# [Assignment]
Check each line of the records for "agent"; collect those that have it.

*** The data

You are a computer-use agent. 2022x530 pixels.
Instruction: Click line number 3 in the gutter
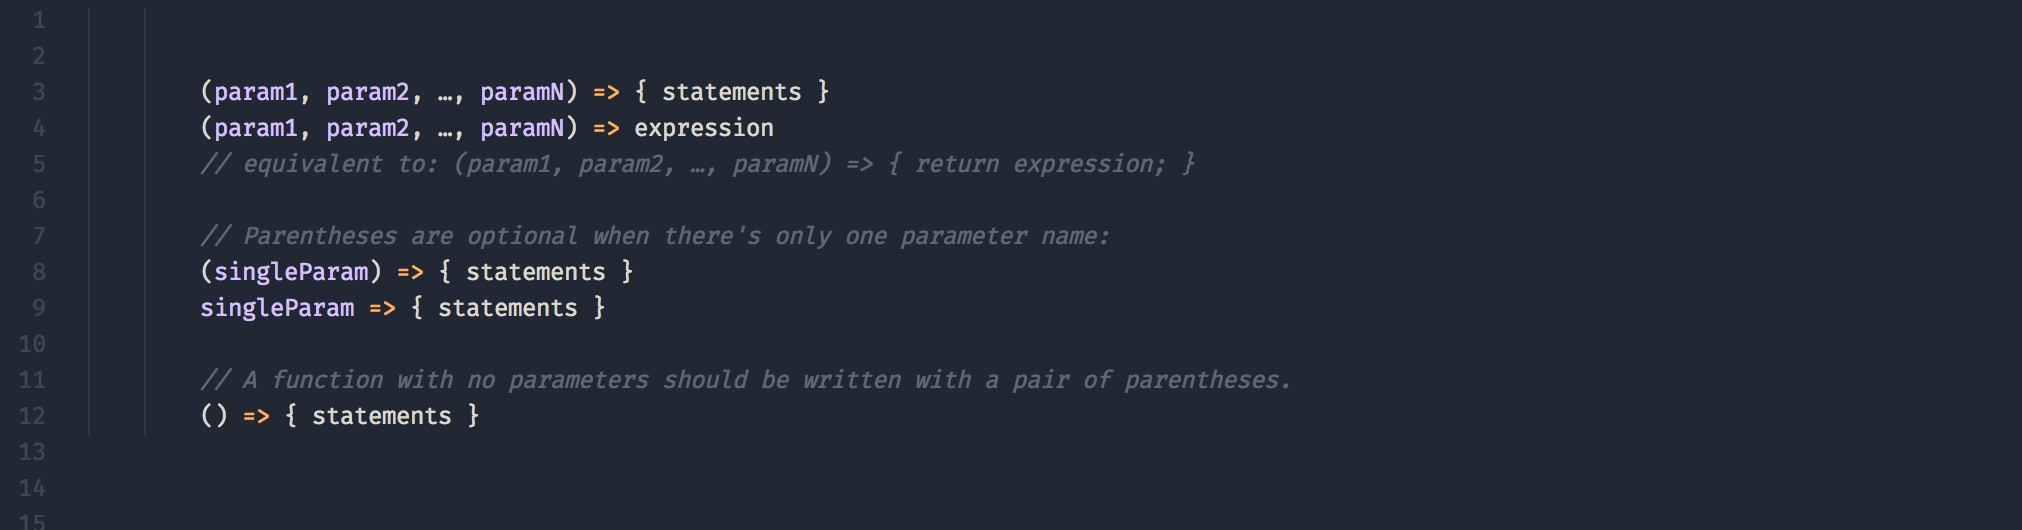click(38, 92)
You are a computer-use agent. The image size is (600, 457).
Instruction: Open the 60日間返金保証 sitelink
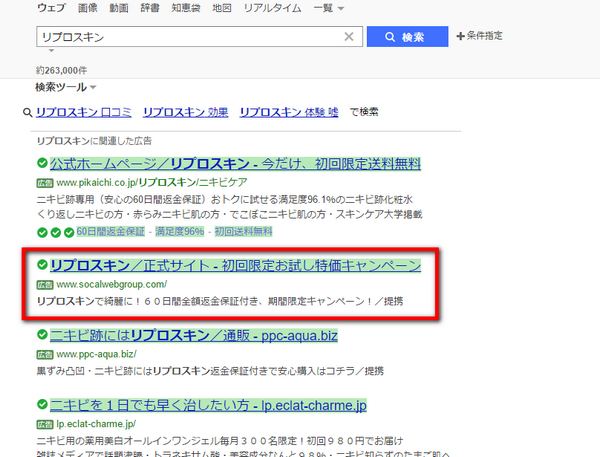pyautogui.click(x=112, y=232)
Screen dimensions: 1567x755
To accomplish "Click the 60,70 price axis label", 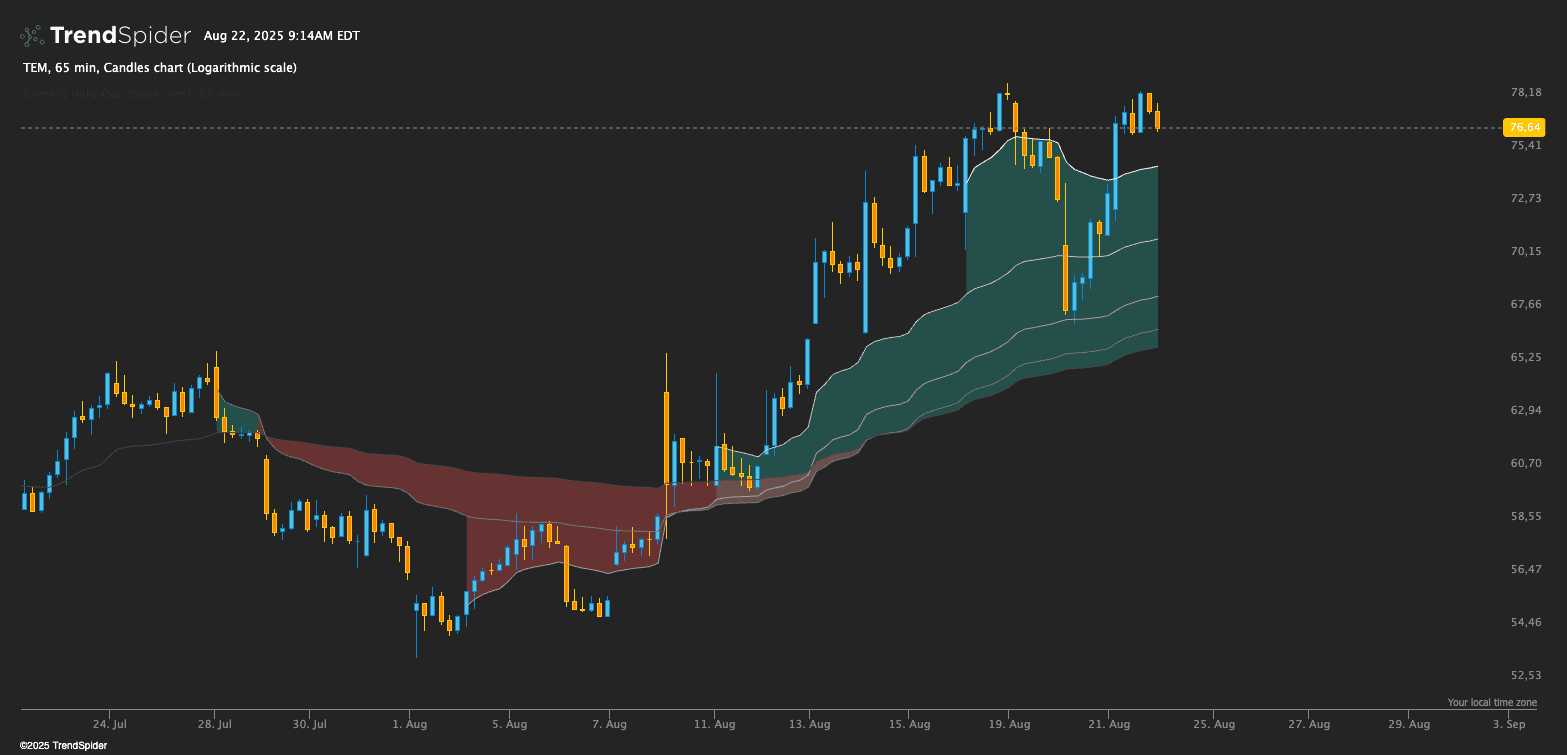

******

# [Solution for this task]
You are a computer-use agent. 2022x530 pixels.
You are a computer-use agent. The image size is (600, 457).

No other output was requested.